‘SEA IS A CHANNEL, EARTH IS A COURTYARD’ FOR INDIANS (Post No.5084)

Written by london swaminathan

 

Date: 7 JUNE 2018

 

Time uploaded in London –  17-40  (British Summer Time)

 

Post No. 5084

 

Pictures shown here are taken from various sources such as Facebook friends, Books, Google and newspapers; thanks. Pictures may be subject to copyright laws.

 

‘SEA IS A CHANNEL, EARTH IS A COURTYEARD’ FOR INDIANS (Post No.5084)

 

Bana in his Harsha Charita says, “To them the earth appeared as a platform in the courtyard and the sea as a mere channel. The high mountain of the north and the wide coastline of the seas of the south offered no impediments but served as bridges for adventurous travellers’.

 

According to Bana of sixth century CE, Lakshmi is self drawn by sea voyage.

Mricakatika of Sudraka (second century CE) describes the eight courtyard building of courtesan Vasantasena. There is a beautiful description of each section. This was the building owned by a courtesan 2000 years ago! Now we can imagine how the palaces of those days looked. At the instance of Charudatta, hero of the story, the jester went to  Vasanta sena’s palace to return her jewels. Seeing the grandeur of her palace with eight courtyards, he was surprised and made a comment to her servant whether her mistress was interested in shipping business so that she had such riches.

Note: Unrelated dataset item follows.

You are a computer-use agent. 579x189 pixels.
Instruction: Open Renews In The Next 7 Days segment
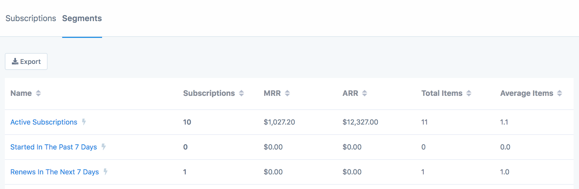[55, 172]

Kalidasa also made references to wealth earned by shipping and the laws governing the shipwrecked wealth. This shows the massive maritime trade of India .

Tamil proverb also says the same ‘Go across the sea and look for treasure’ is the Tamil proverb (Tirai Kadal odiyum Diraviyam thedu)

 

Sangam Tamil literature has full details of foreign imports and exports through the Tamil Nadu harbours. Lot of details correlated with the discovery of thousands of Roman coins of the first few centuries of our era.

 

Sabhaa parvan of Mahabharata mention Antaakhi, Romaa and Yavanapur which are identified with Rome (Italy), Antioch (Turkey) and Alexandria (Egypt). Indian sailors frequented these harbours.

 

Aranyaka parvam of Mahabharata has the following details about sarthavaha:

The big caravan was crowded with elephants, horses, chariots and the number of oxen, donkeys, camels and men on foot were overwhelming that the caravan appeared as ocean of moving men. It included not only merchants but also Brahmins well versed in the Vedas, young and old, and women with children. Damayanti in search of Nala also joined this caravan under the Saarthavaha leader. When some mischievous youths approached Damayanti with evil intentions, the elders supported Damayanti and showed her kindness.

But the caravan camped at the wrong place during the night. It was the route of wild animals and particularly elephants going to waterholes. In the night, herds of elephants trampled upon some campers and there was utter confusion. Some were crushed to death by the elephants and others ran helter skelter. Damayanti was one of the lucky persons to escape. The caravan continued its journey next morning.

 

Though Mahabharata is an epic dealing with religion it is an encyclopaedia of ancient Hindu life. It gives very minute details like this on various subjects.

 

We have details about inter galactic travel of Arjuna, Concept of Time, Acupuncture, Bird Migration, flora and fauna of India, military formations, warfare and a lot in the epic.